私には幸せなことに、多くを学べる「師」と呼べる先生方が数多くいる。日本の「師」は吉川先生をはじめとして博士後期課程での指導教授である龍澤邦彦先生(立命館大学)、博士前期課程での指導教授である南野泰義先生(立命館大学)、博士論文提出時に様々なアドヴァイスをいただいた、足立研幾先生(立命館大学)であり、感謝しても感謝し切れない。思えば私は指導してくださる先生方に恵まれていると思う次第である。この他、研究会などでお世話になった先生方、臼井実稲子先生(駒沢女子大学)、庄司真理子先生(敬愛大学)、野崎孝弘先生(大阪経済法科大学)、山本隆司先生(立命館大学)、横田匡紀先生(東京理科大学)、清水直樹先生(高知短期大学)、松村史紀先生(宇都宮大学)、安育郎先生にもこの場で感謝の言葉を伝えたく思う。
もう一つの私の仕事は、塾の講師である。塾で私が教え、私にさまざまなことを教えてくれた生徒諸君、なかでも博士論文執筆前後の時期に担当生徒として大学入試にともに立ち向かった菊澤一帆氏、中里美咲氏、福田友香氏、山田ちひろ氏、藤田奈央氏、石原茜氏など、数多くの人に支えられてきた。彼ら、彼女らにはお世話もしたし、学ぶことも沢山あった。

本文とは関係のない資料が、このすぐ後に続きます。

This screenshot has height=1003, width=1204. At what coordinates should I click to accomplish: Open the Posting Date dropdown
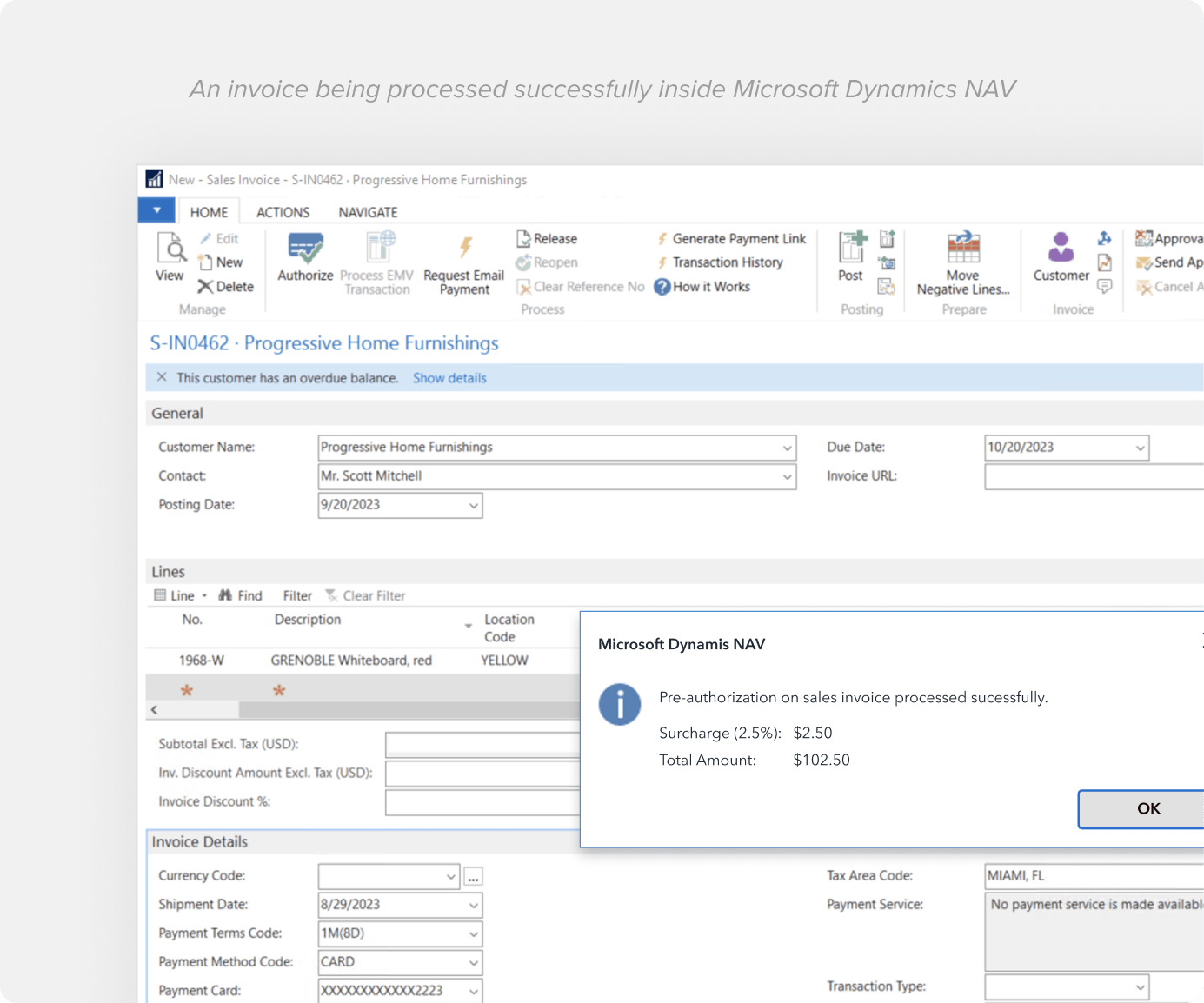pyautogui.click(x=472, y=505)
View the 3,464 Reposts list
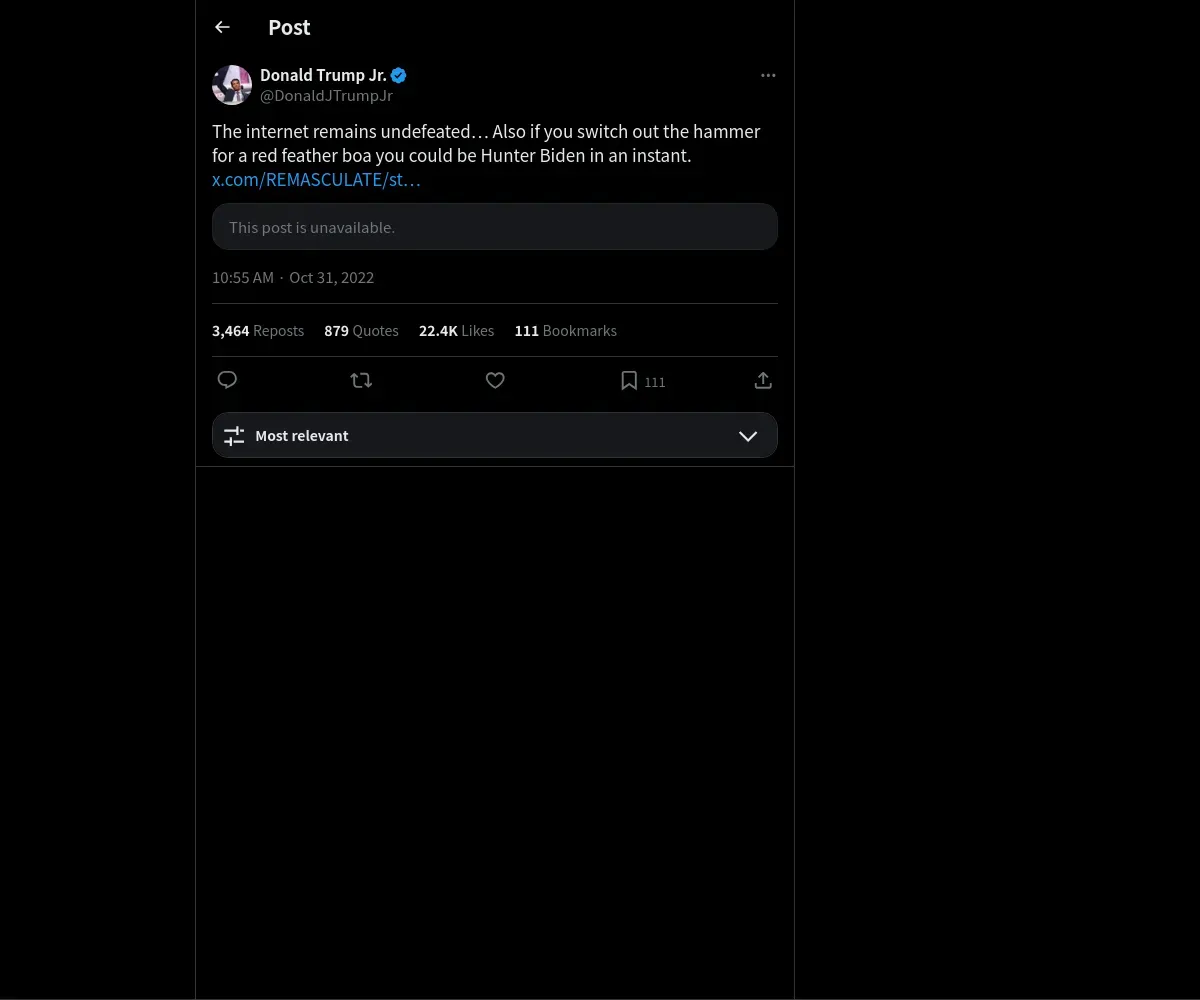1200x1000 pixels. 258,331
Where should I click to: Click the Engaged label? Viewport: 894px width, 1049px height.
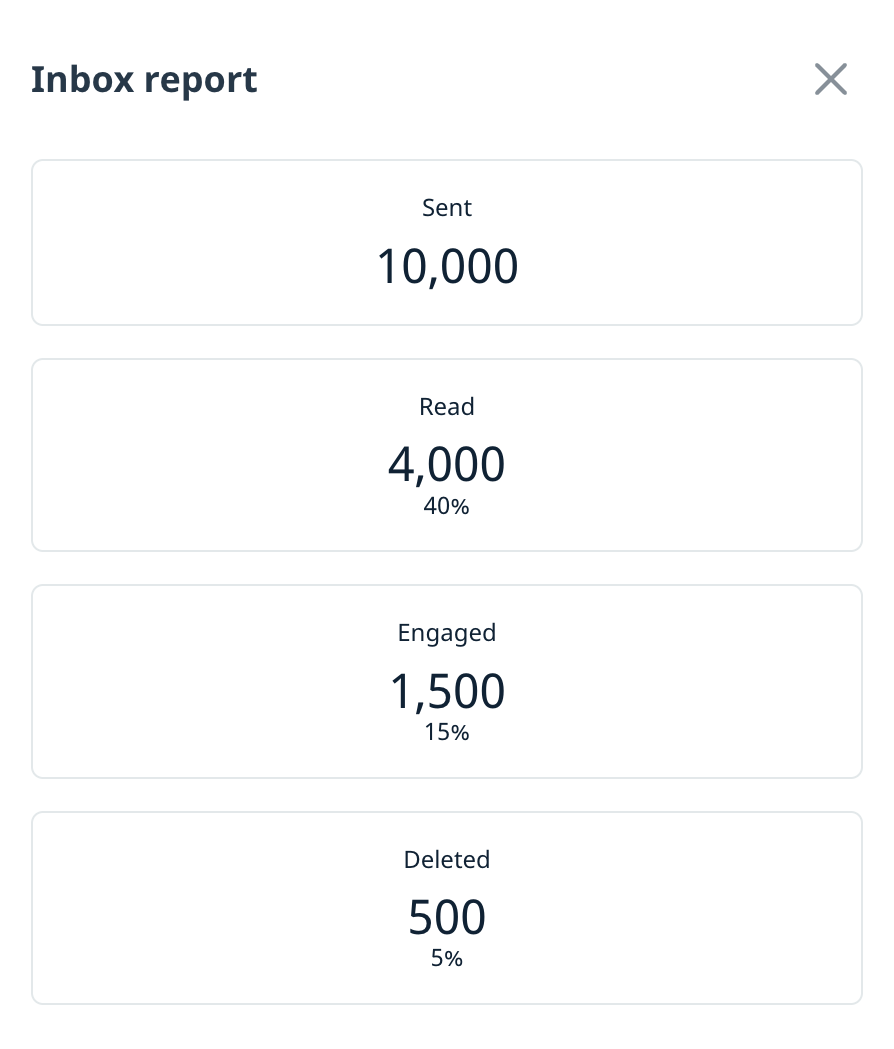[x=446, y=633]
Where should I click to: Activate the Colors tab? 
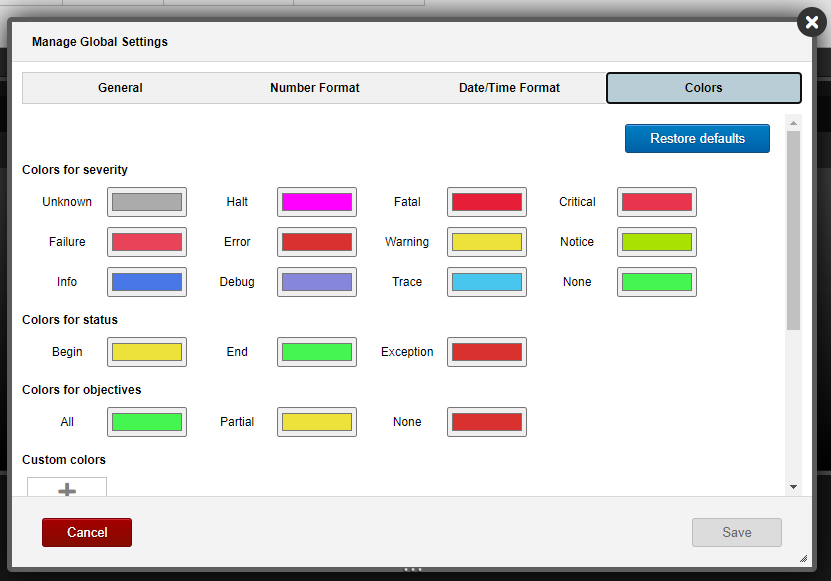click(703, 88)

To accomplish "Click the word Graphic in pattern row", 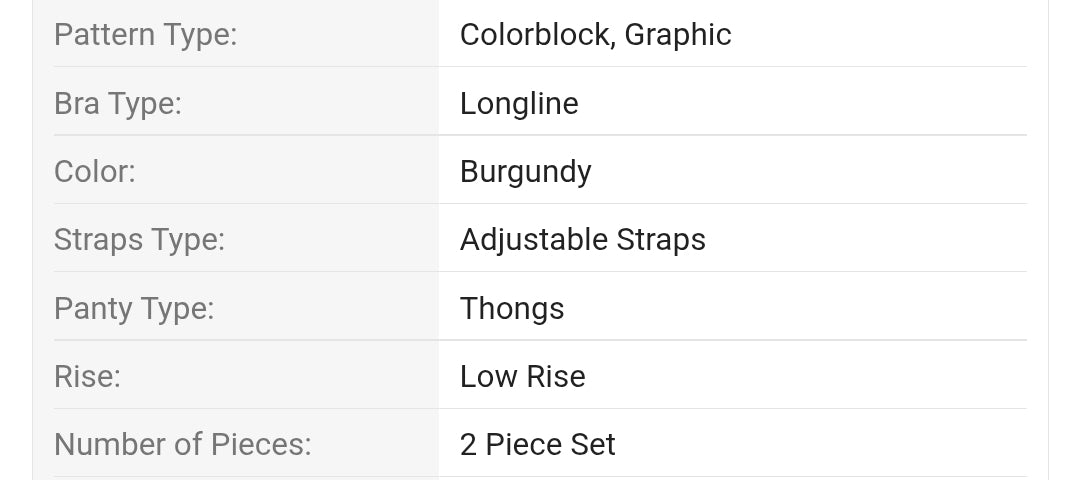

祖父母大山顕一および大山やゑ子、常に頼りない兄である私を心配してくれている妹、高谷亜矢子夫妻にも感謝したい。博士号取得やこの出版を見ることなく祖父は旅立ってしまったが、それでも祖父は私を常に見守っていると私は思っている。
この著作は立命館大学への学位請求論文「欧州安全保障協力会議/機構におけるナショナル・マイノリティ・イシューの変容―CSCE少数民族高等弁務官職成立とナショナル・マイノリティ・イシュー―」に加筆訂正したものである。この論文は自分一人の力で執筆されたものではもちろんない。周囲の方のご助力およびご助言により、完成されたものである。
この研究および出版を何よりも常に幼きころから私を見守り、何があっても私を信頼し、一人の力で育ててくれた母、玉井道子に捧げたい。母は私を若くして産み、自分のすべてを投げ打って私を育ててくれた。人よりも要領が悪く、遠回りしてしまう私を見守ってくれる母に対して感謝はここでは書き尽くせないものがあるが、あえてありがとう、と紙面を通じていうことを許してほしい。母は男女雇用機会均等法が制定された1980年代、女性に対する風あたりが強かった時代、母は正社員として働き、私を育ててくれた。その苦労に私がむくいることができているとは思えないが、それでもありがとう、と私は言いたい。幼き頃、貧乏な暮らしの中でも、母は本を毎月1冊ずつ買ってくれた、思えばこれが私の研究の始まりだったのかもしれない。
最後に、出版事情厳しき折、ともすれば滞りがちな執筆の手を進めてくださり、さまざまにご指導いただいた上に出版までお引き受けいただいた国際書院・石井彰氏と、石井氏をご紹介いただいた山本武彦先生に紙面からではあるが厚くお礼申し上げたい。石井氏のご指導、ご助力がなければ、この本は完成しなかった。石井氏には厚く御礼申し上げる次第である。
2013年2月、厳冬の北摂にて。